The BSTI model is a Bayesian spatio-temporal interaction model, a probabilistic generalized linear model, that predicts aggregated case counts within spatial regions (counties) and time intervals (calendar weeks) using a history of reported cases, temporal features (seasonality and trend) and region-specific as well as demographic information.
The model is implemented in Python and relies on the PyMC3 and Theano packages for computationally efficient sampling.
Key features of the model:
- a single probabilistic model learns to predict the number of weekly case counts for three different diseases (campylobacteriosis, rotaviralenteritis and Lyme borreliosis) at the county level one week ahead of time
- a Bayesian Monte Carlo regression approach provides an estimate of the full probability distribution over inferred parameters as well as model predictions.
- the model learns an interpretable spatio-temporal kernel that captures typical interactions between infection cases of the tested diseases.
The data is provided by the Robert Koch Institute, and consists of weekly reports of case counts for three diseases, campylobacteriosis, rotavirus infections and Lyme borreliosis.
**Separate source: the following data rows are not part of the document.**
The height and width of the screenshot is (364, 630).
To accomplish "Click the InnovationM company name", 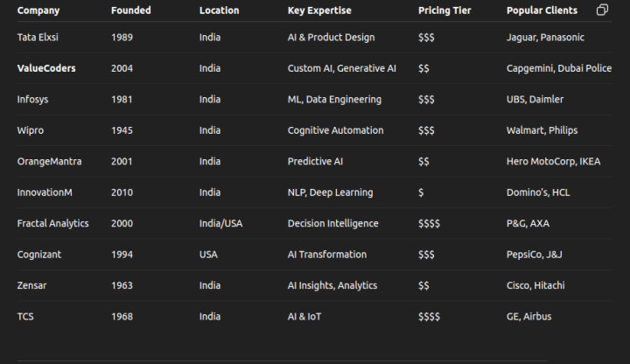I will (45, 193).
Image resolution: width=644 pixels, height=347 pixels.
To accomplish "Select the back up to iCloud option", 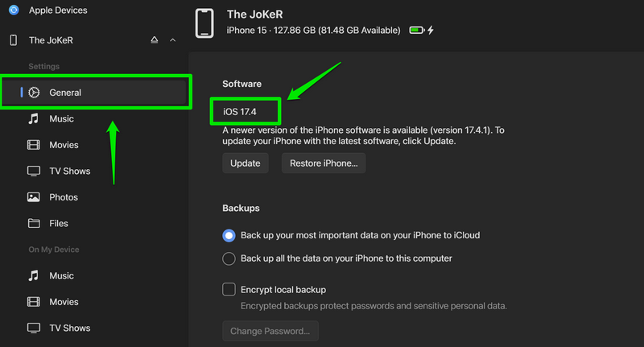I will [x=229, y=236].
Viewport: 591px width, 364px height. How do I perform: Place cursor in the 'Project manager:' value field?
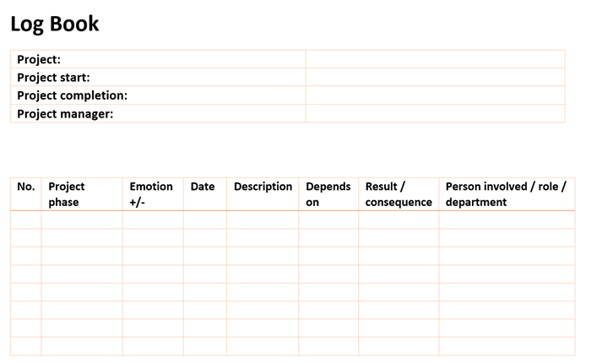point(435,114)
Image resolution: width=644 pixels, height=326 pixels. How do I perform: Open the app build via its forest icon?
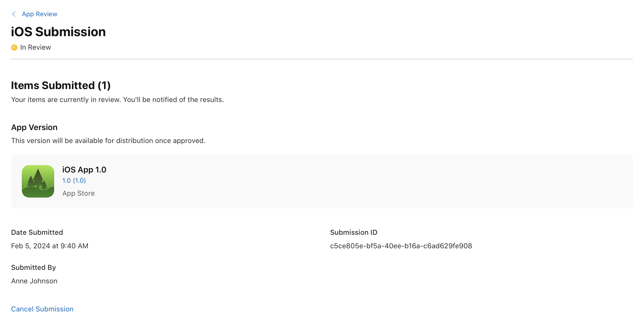click(38, 181)

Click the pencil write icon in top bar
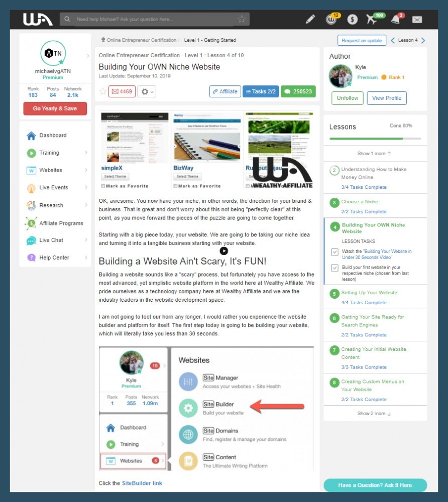[310, 19]
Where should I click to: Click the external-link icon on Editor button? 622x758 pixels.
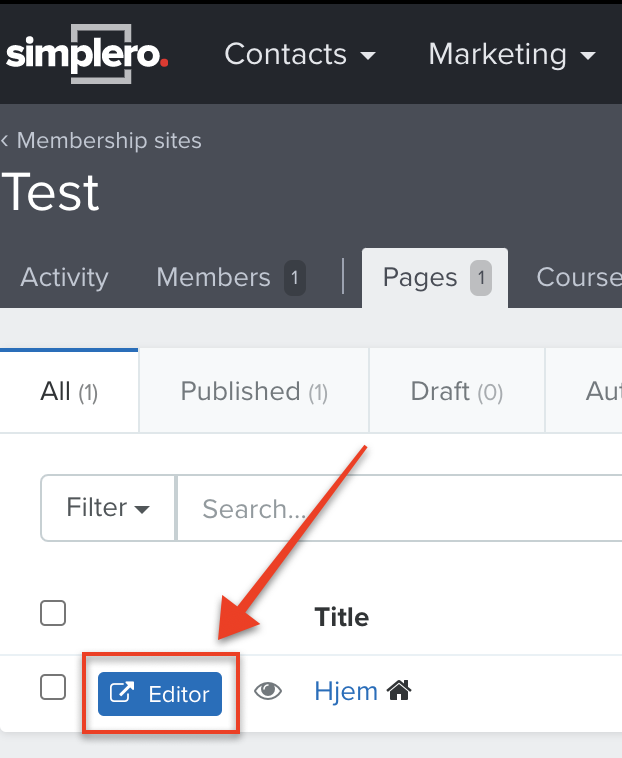[x=122, y=693]
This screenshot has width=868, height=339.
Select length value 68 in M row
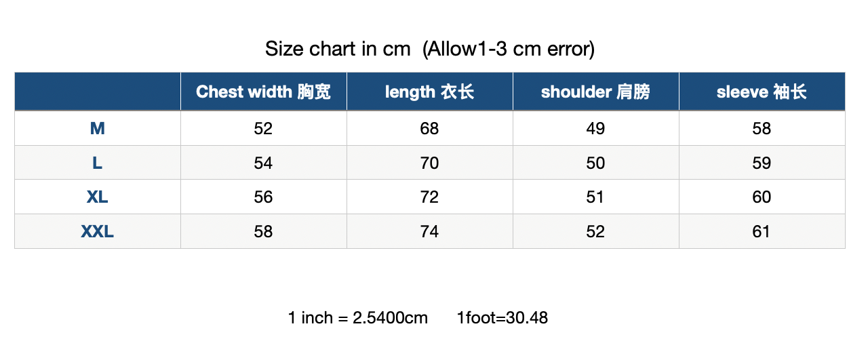pyautogui.click(x=429, y=129)
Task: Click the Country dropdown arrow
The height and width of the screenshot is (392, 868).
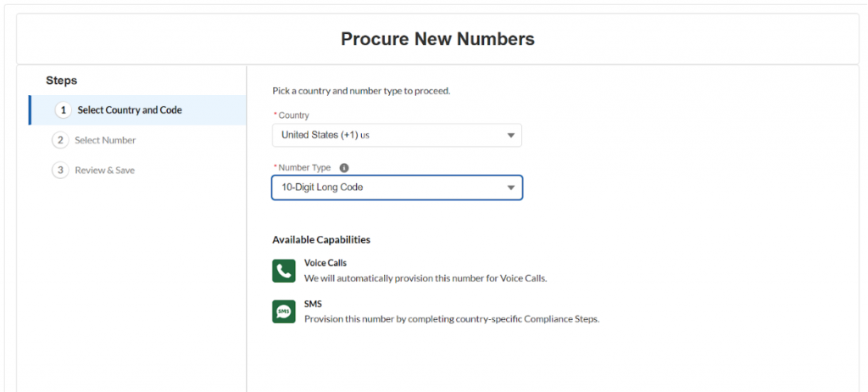Action: (x=510, y=136)
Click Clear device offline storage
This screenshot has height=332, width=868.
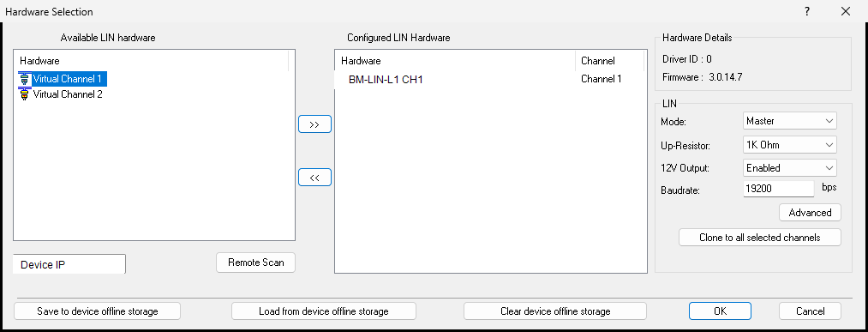pyautogui.click(x=555, y=311)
They are aggregated by county and collected over a time period spanning from the 1st of January 2011 (2013 for borreliosis) to the 31st of December 2017 via the SurvNet surveillance system. Aggregated case counts of diseases with mandatory reporting in Germany is available online.
Information about the shape of counties within Germany is publicly provided by the German federal agency for cartography and geodesy (Bundesamt für Kartographie und Geodäsie) (© GeoBasis-DE / BKG 2018) under the dl-de/by-2-0 license.